US job growth exceeded expectations in May, providing positive signs for the economy.
Emerging from the shadow of covid
The Labor Department’s employment report revealed that non-farm payrolls increased by 339,000 jobs last month, surpassing the forecasted 190,000. This indicates a strong labor market and suggests that the country is far from a dreaded recession. Furthermore, the data for April was revised upward, showing a higher payroll increase of 294,000 jobs compared to the previously reported 253,000. This means more people working, providing for their families, and putting bread on the table, which is always a net positive.

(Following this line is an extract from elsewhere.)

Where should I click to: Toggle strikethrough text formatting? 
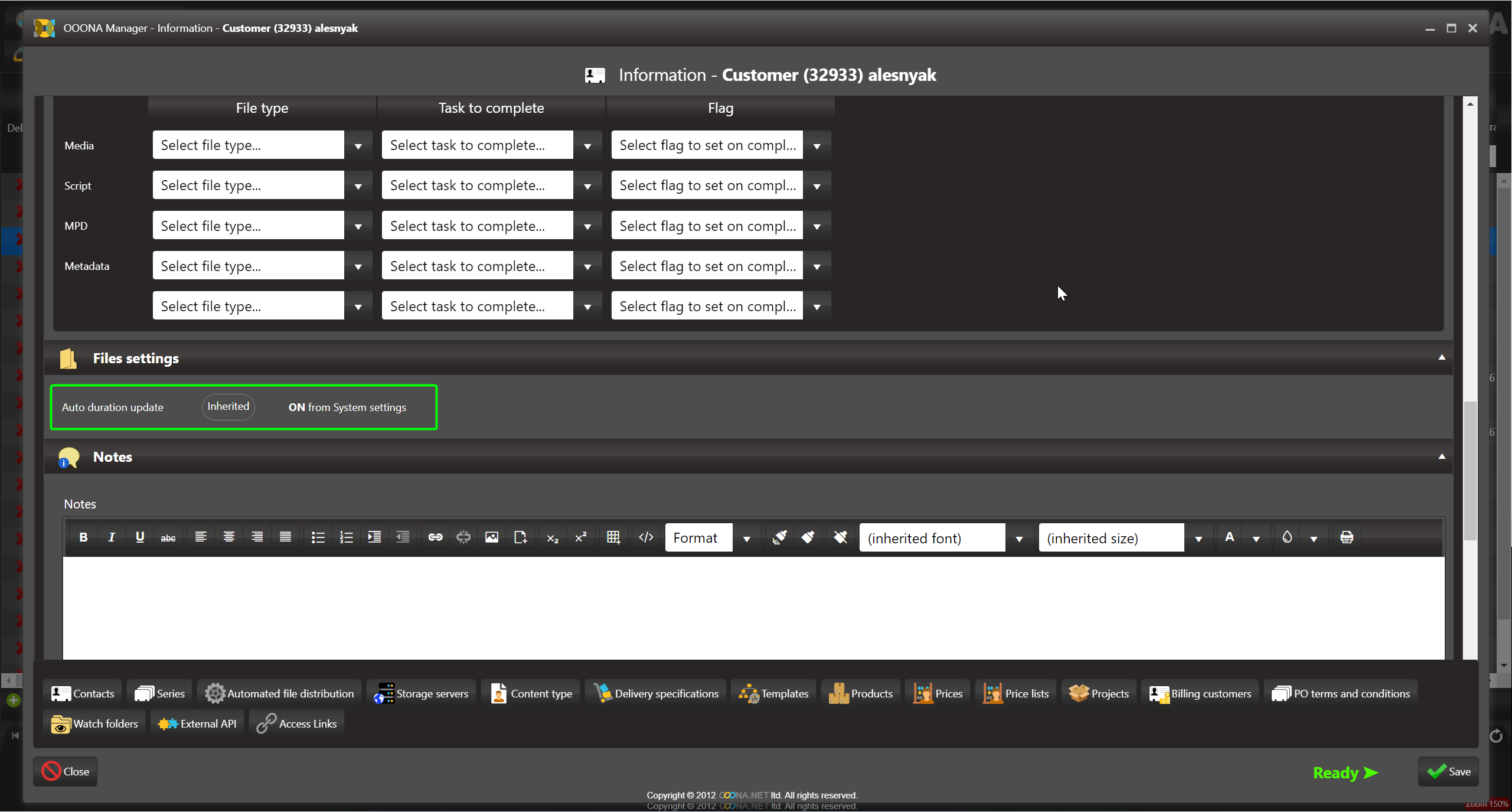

Despite the solid job growth, however, the unemployment rate rose to 3.7% in May from a 53-year low of 3.4% in April. However, economists attribute this increase to more people actively seeking employment rather than leaving the labor market completely, which can be seen as a positive sign of confidence in the job market.

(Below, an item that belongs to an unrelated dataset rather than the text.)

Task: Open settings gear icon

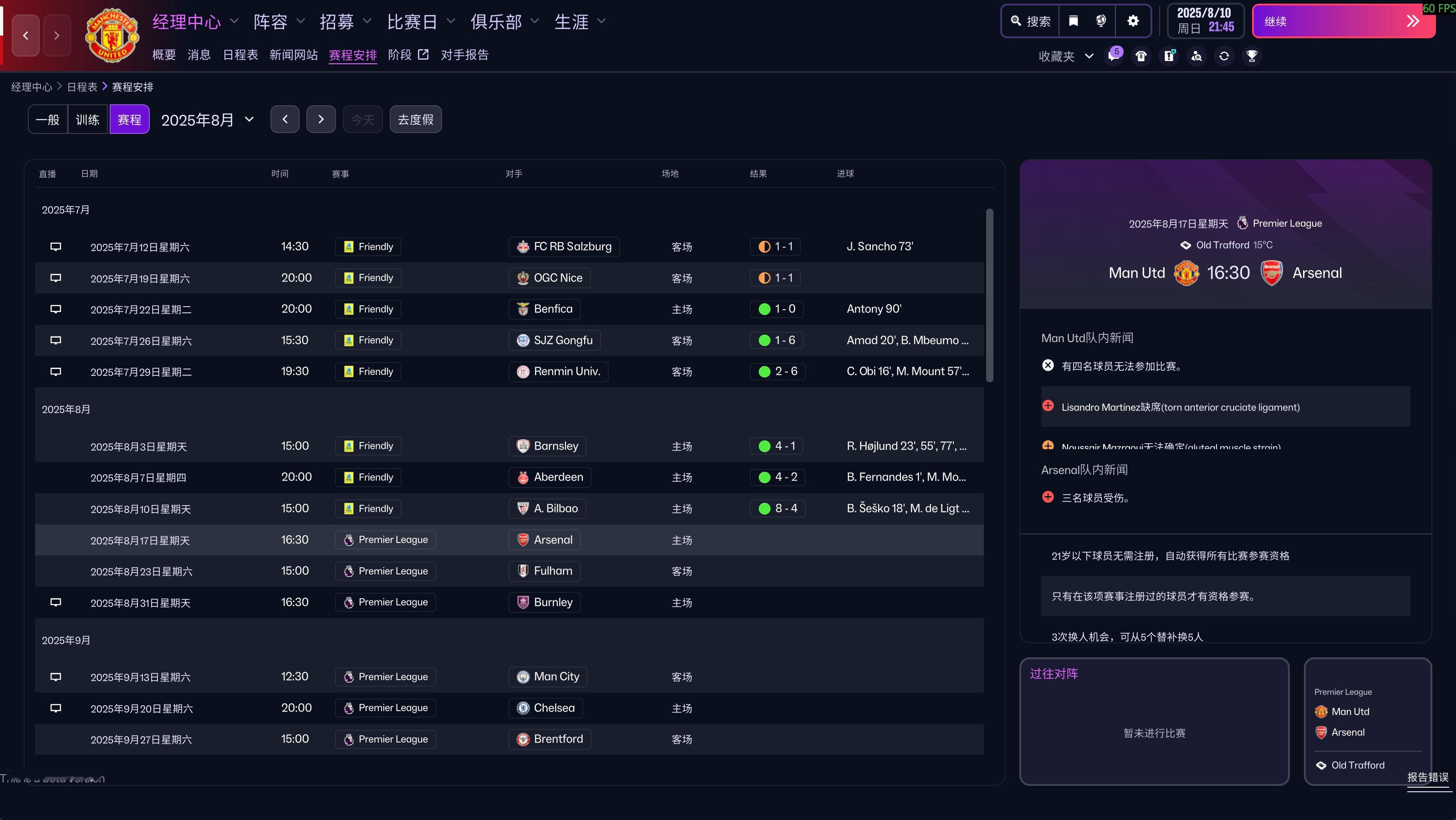Action: point(1133,21)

One area of relief for the Federal Reserve is the moderation in wage growth. Average hourly earnings rose by 0.3% in May, slightly lower than the 0.4% increase in April. This indicates that wage pressures are subsiding, which could alleviate concerns about rising inflation. The year-on-year increase in wages also decreased to 4.3%, down from 4.4% in April. Before the pandemic, annual wage growth averaged around 2.8%, highlighting the recent upward trend.
Economic green shoots
The report highlights the resilience of the labor market despite certain pockets of weakness. While the technology sector faced layoffs due to over-hiring during the Covid-19 pandemic, other sectors such as healthcare, education, and the services industry are experiencing accelerated job growth. This can be attributed to retirements and an increased demand for services. Notably, the leisure and hospitality sector is catching up after facing challenges in finding workers over the past two years, which indicates increased disposable income from people and a confidence in social activities after the dark times of lockdown.
The strong demand for workers is evident from the high number of job openings. According to recent data from the Labor Department, there were 10.1 million job openings at the end of April, with 1.8 vacancies for every unemployed person. This pent-up demand for workers further supports the expectation of continued job growth throughout the year.
Outlook and analysis
Financial markets are anticipating that the Federal Reserve will maintain its current policy rate at its upcoming meeting. As of now, there is a more than 70% chance of no interest rate hike, according to CME Group’s FedWatch Tool. The Federal Reserve has already raised its benchmark overnight interest rate by 500 basis points since March 2022, and a pause in rate hikes would provide some relief to the economy.
In summary, the May employment report showcases stronger-than-expected job growth, indicating a resilient labor market. The moderation in wage growth eases concerns about inflationary pressures. While certain sectors face challenges, overall job openings and demand for workers remain high. The Federal Reserve is likely to keep its policy rate unchanged, providing stability for businesses and the economy as a whole.
Taken together, it is a mixed but largely positive outlook for economic growth that, despite some blips, shows the overall U.S. economy heading in the right direction.